Action item:
Each line of the entries that contains the word "agent" adds one. Reply with the resulting number only.

Entries taken from a collection
^^^^
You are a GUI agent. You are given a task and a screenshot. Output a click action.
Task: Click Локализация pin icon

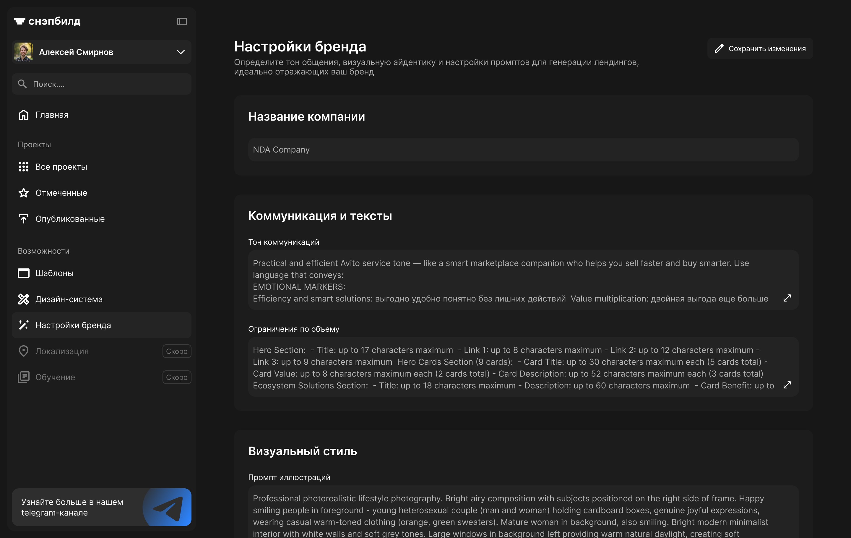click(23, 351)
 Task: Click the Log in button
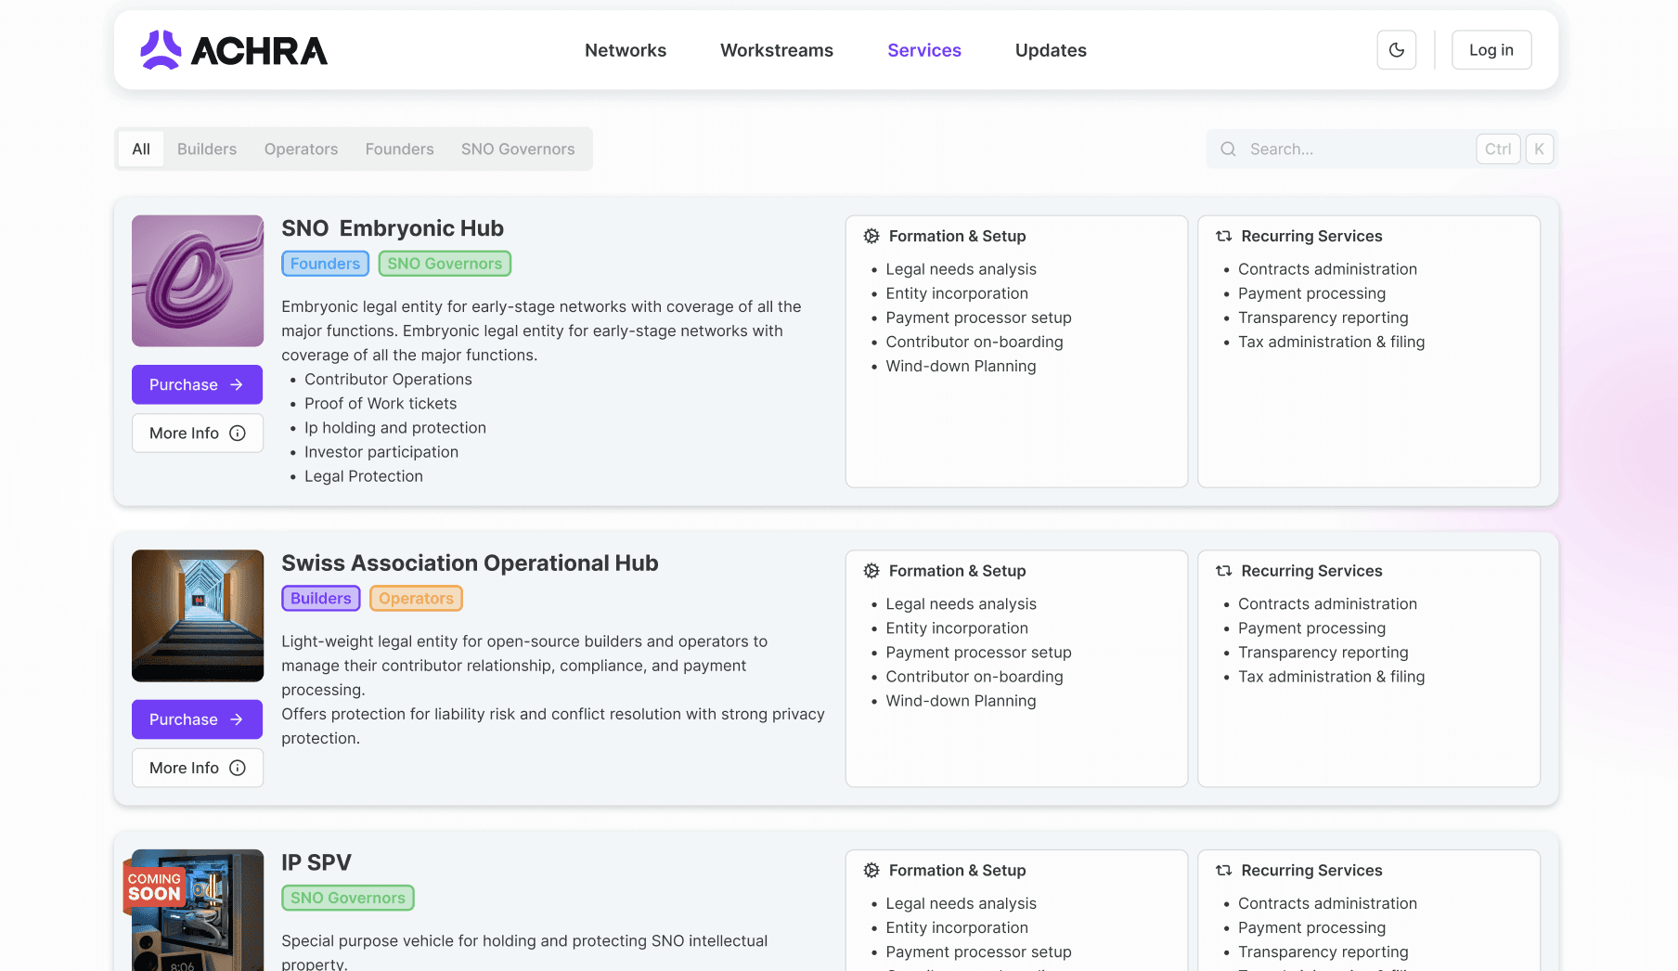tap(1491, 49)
^^^^
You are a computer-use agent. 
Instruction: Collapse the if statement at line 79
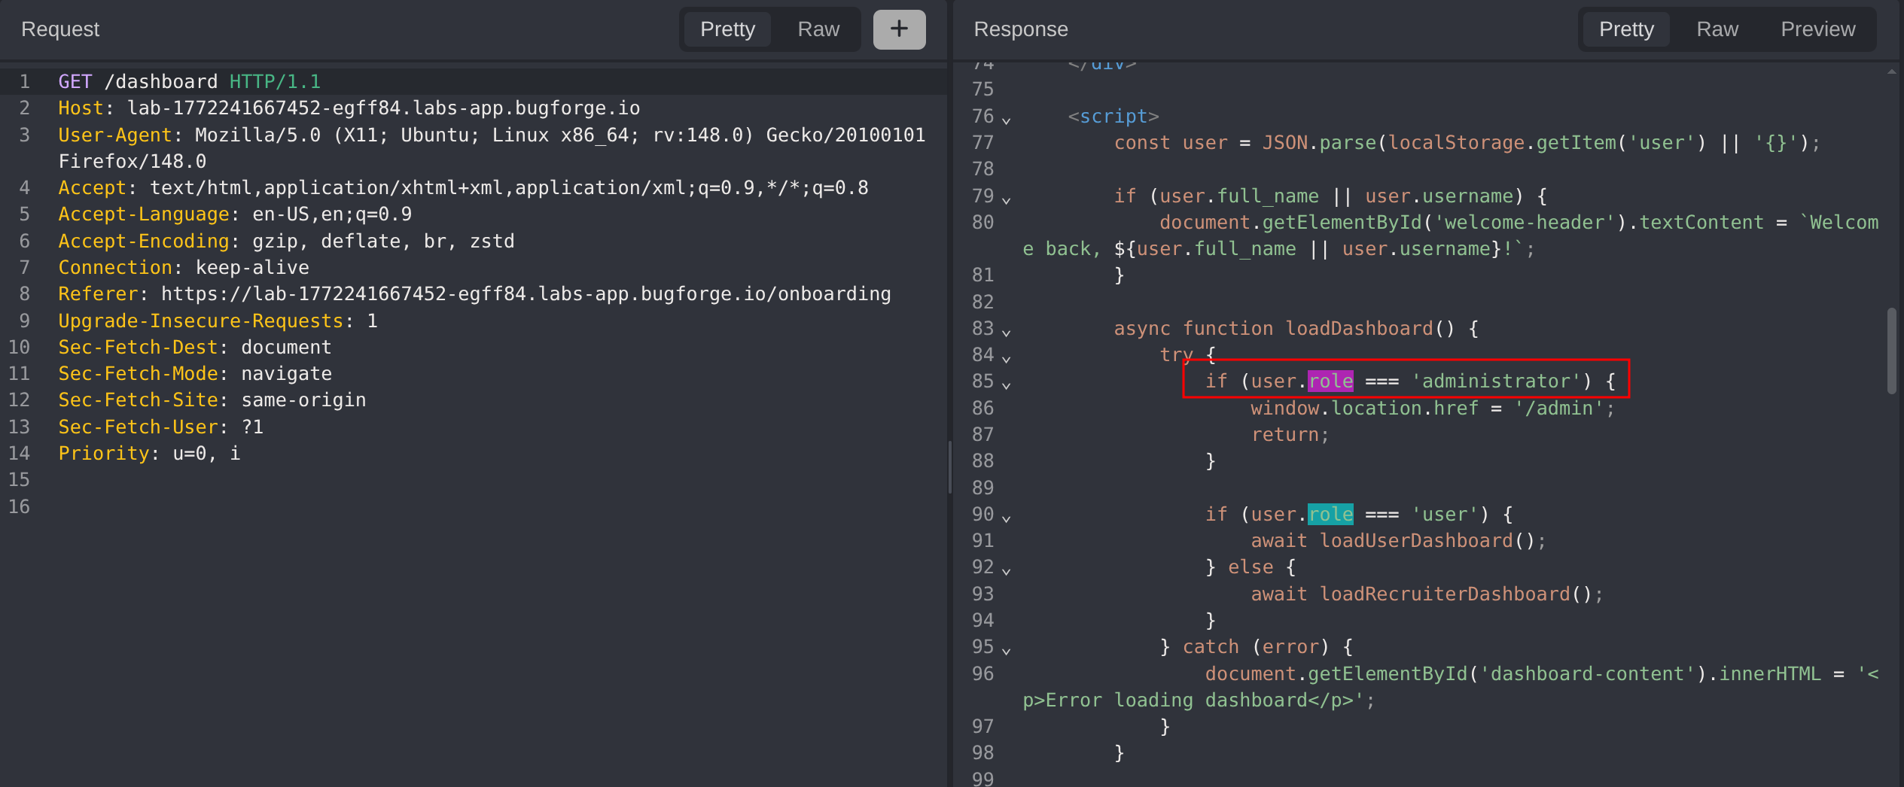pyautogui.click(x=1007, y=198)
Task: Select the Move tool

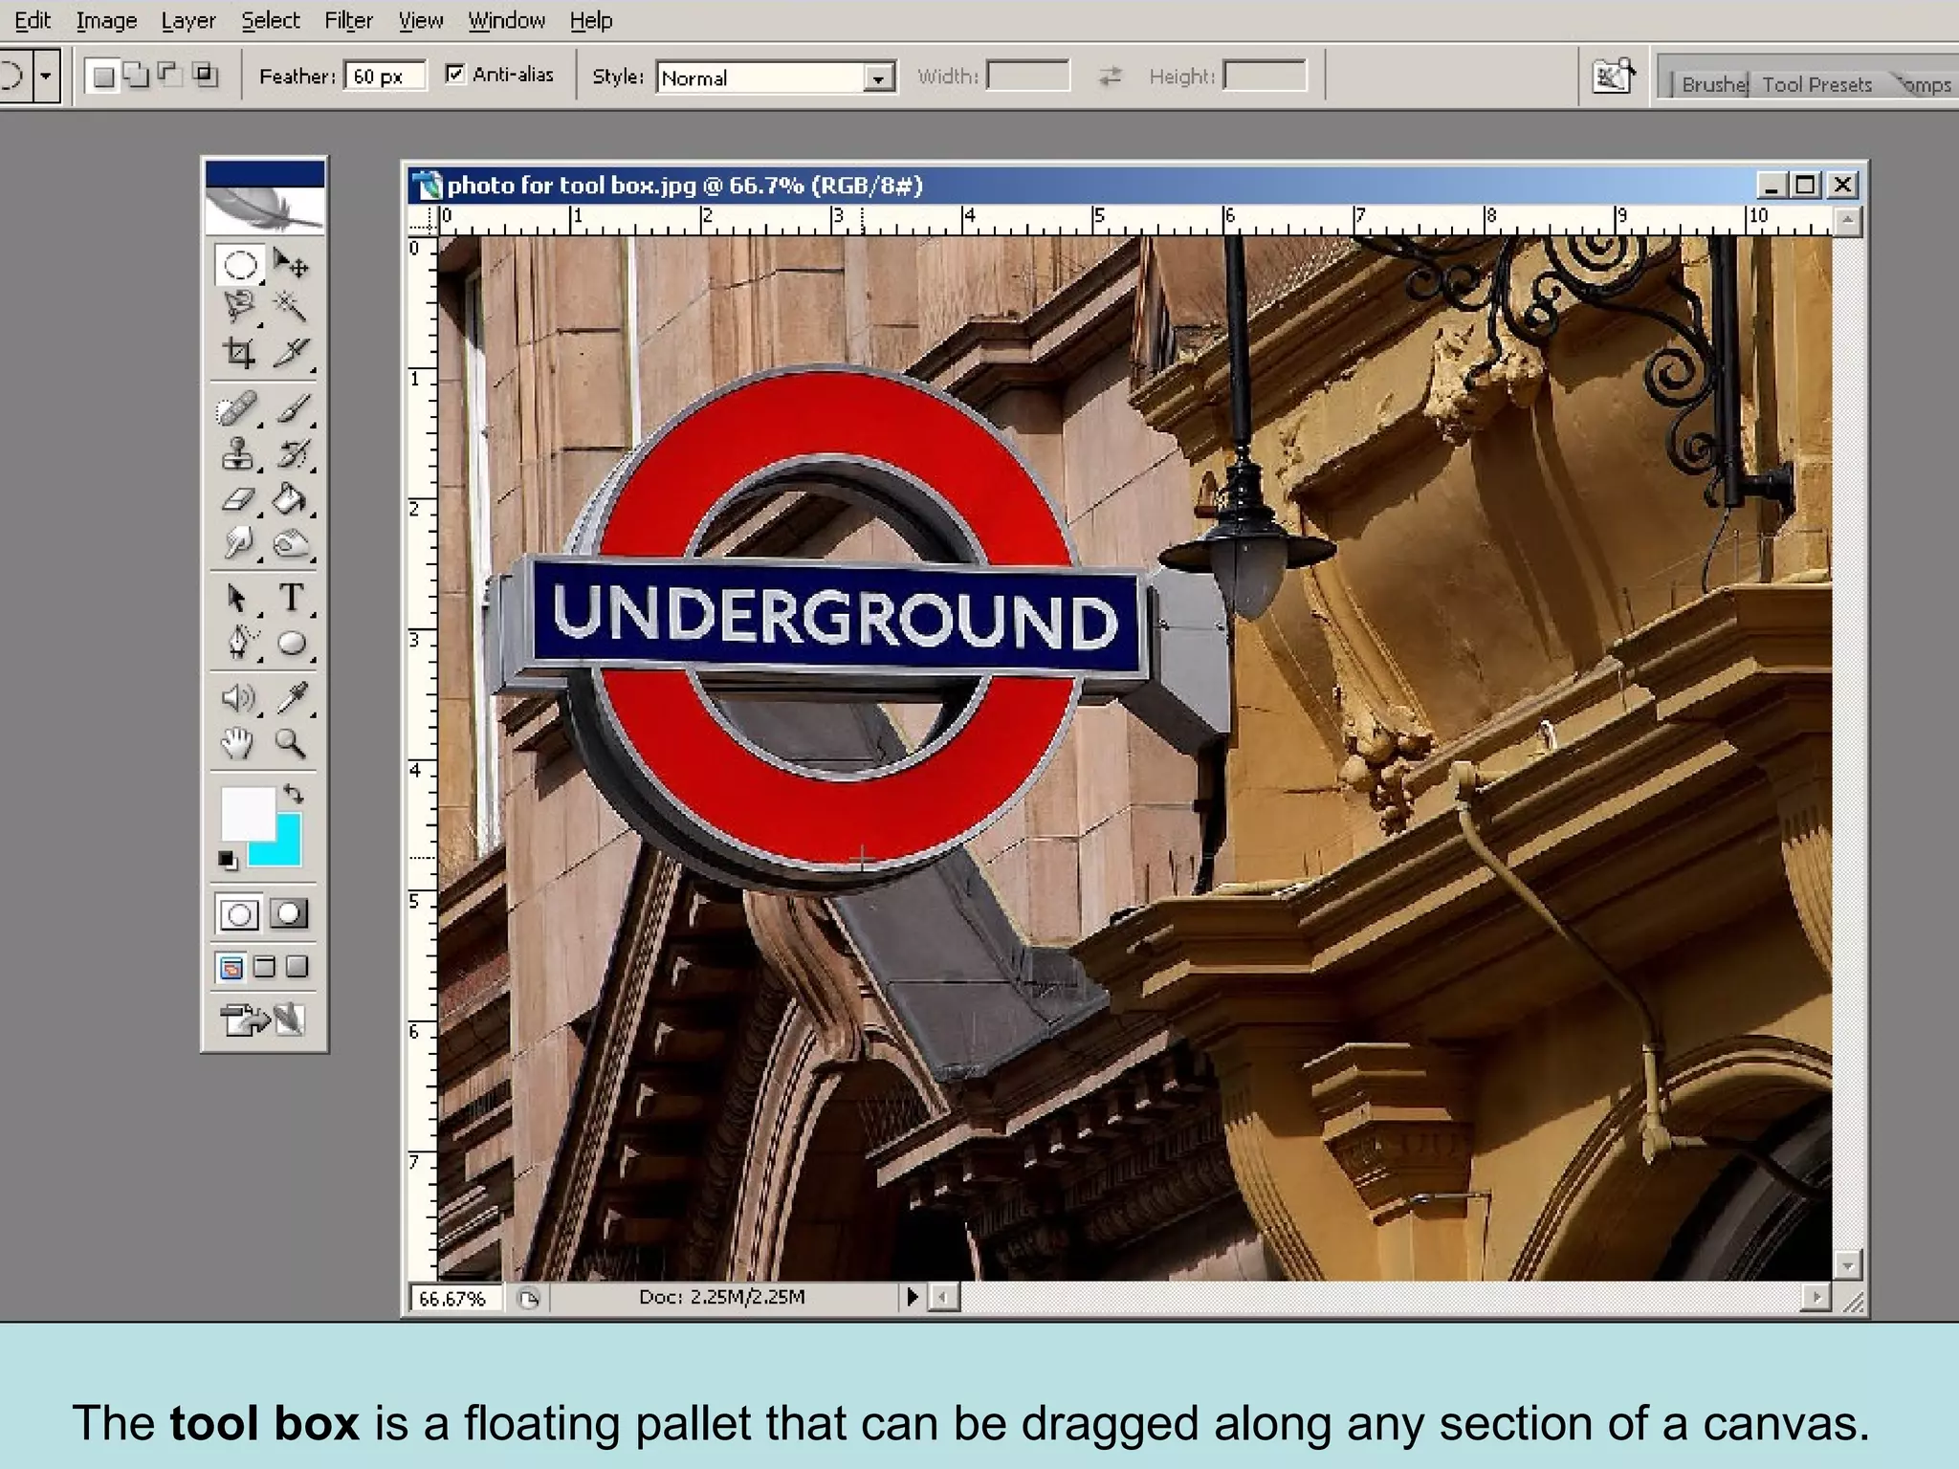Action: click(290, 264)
^^^^
Final answer:
2